The Supreme Court opened its new session by hearing argument in the case of Ramos v. Louisiana (oyez), which presents the question of whether the Due Process Clause of the Fourteenth Amendment requires a state jury to be unanimous in a verdict of guilt.

The Justices’ tenor from the bench suggested that they are inclined to rule criminal verdicts must be unanimous across the Nation. Indeed, the mood of the Justices was perhaps best illustrated by Justice Kavanaugh’s prodding of government counsel during their rebuttal presentation:

It seems to me there are two practical arguments for overruling Apodaca[,] [which permits non-unanimous criminal verdicts in State jurisdictions]. One is, as Justice Gorsuch says, there are defendants who have been convicted and sentenced to life, 10/2 or 11/1, who otherwise would not have been convicted. So that seems like a serious issue for us to think about in terms of overruling.

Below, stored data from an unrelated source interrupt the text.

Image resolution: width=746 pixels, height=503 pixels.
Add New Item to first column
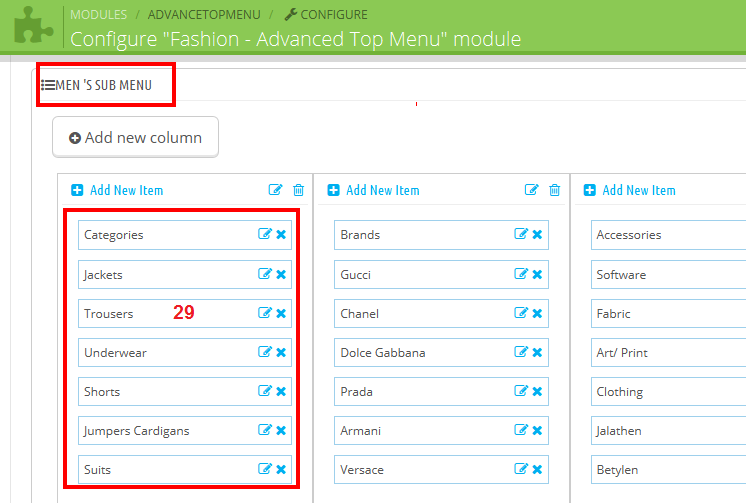(117, 190)
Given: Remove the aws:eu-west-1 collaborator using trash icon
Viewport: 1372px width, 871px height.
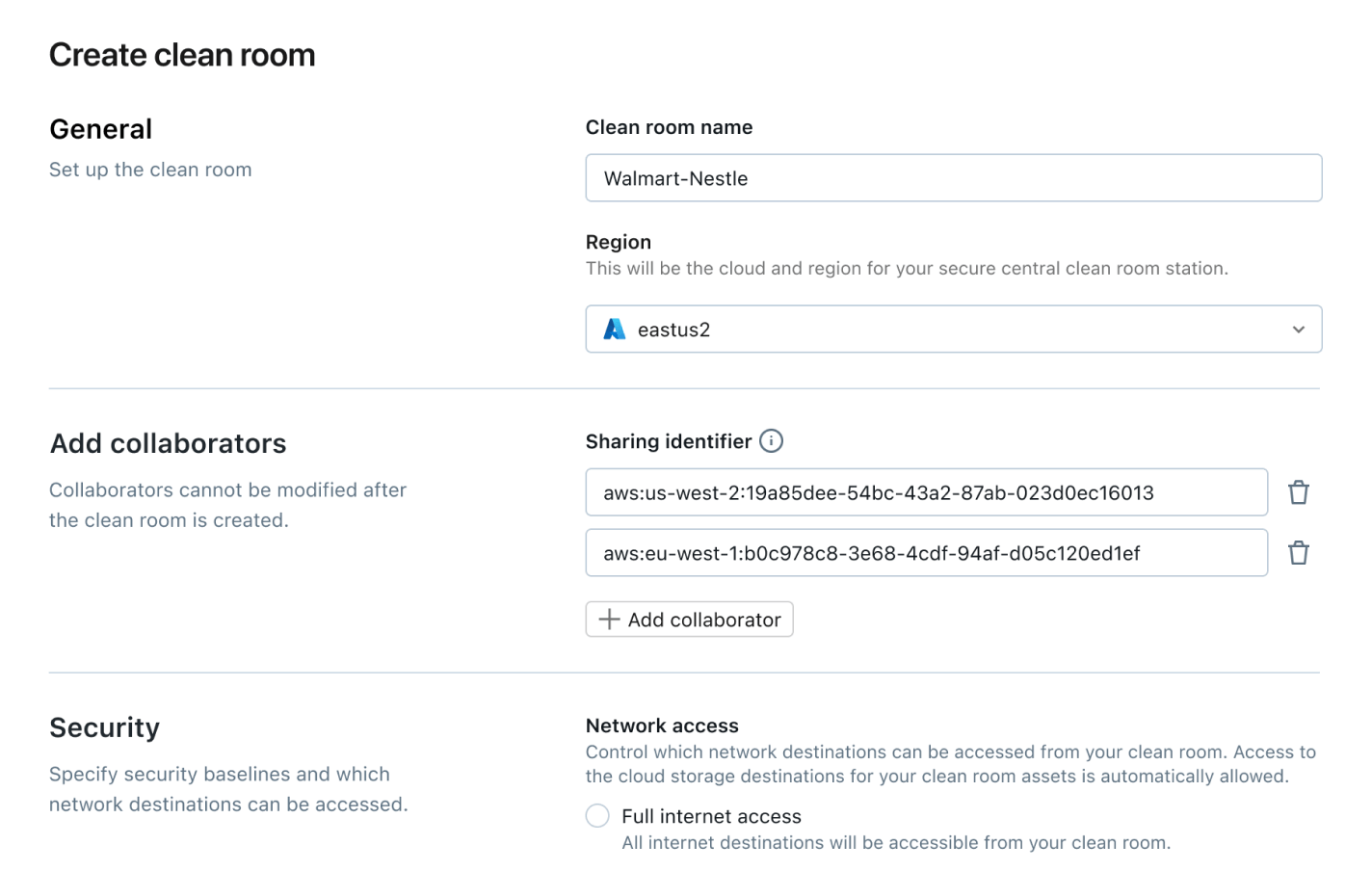Looking at the screenshot, I should point(1298,553).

And, the second is that the rule in question here is rooted in a -- in racism, you know, rooted in a desire, apparently, to diminish the voices of black jurors in the late 1890s. [. . .] 

So do either of those two things -- or I guess I should say why aren’t those two things enough to overrule[?] [. . .] [W]hy aren’t those two things enough, again, unfairness to defendants and rooted in racism?

While it may come to pass that the Supreme Court’s decision in Ramos will banish nonunanimous verdicts from American courtrooms, the practice will remain in one jurisdiction – the military. (That is, except for the most serious cases, because, even in the military, Articles 25a and 52 require the unanimous concurrence of twelve members to convict a person of a capital offense. When it really matters, even military law recognizes that unanimous verdicts are more reliable.)

Whatever the Supreme Court says in Ramos will be irrelevant to the military jurisdiction because that case speaks only to the Sixth Amendment right to a trial by jury. The Supreme Court has long held that, although the Constitution may not say it, the Founders never meant for the Sixth Amendment to apply to military trials:

[“Cases arising in the land or naval forces"] are expressly excepted from the Fifth Amendment, and are deemed excepted by implication from the Sixth.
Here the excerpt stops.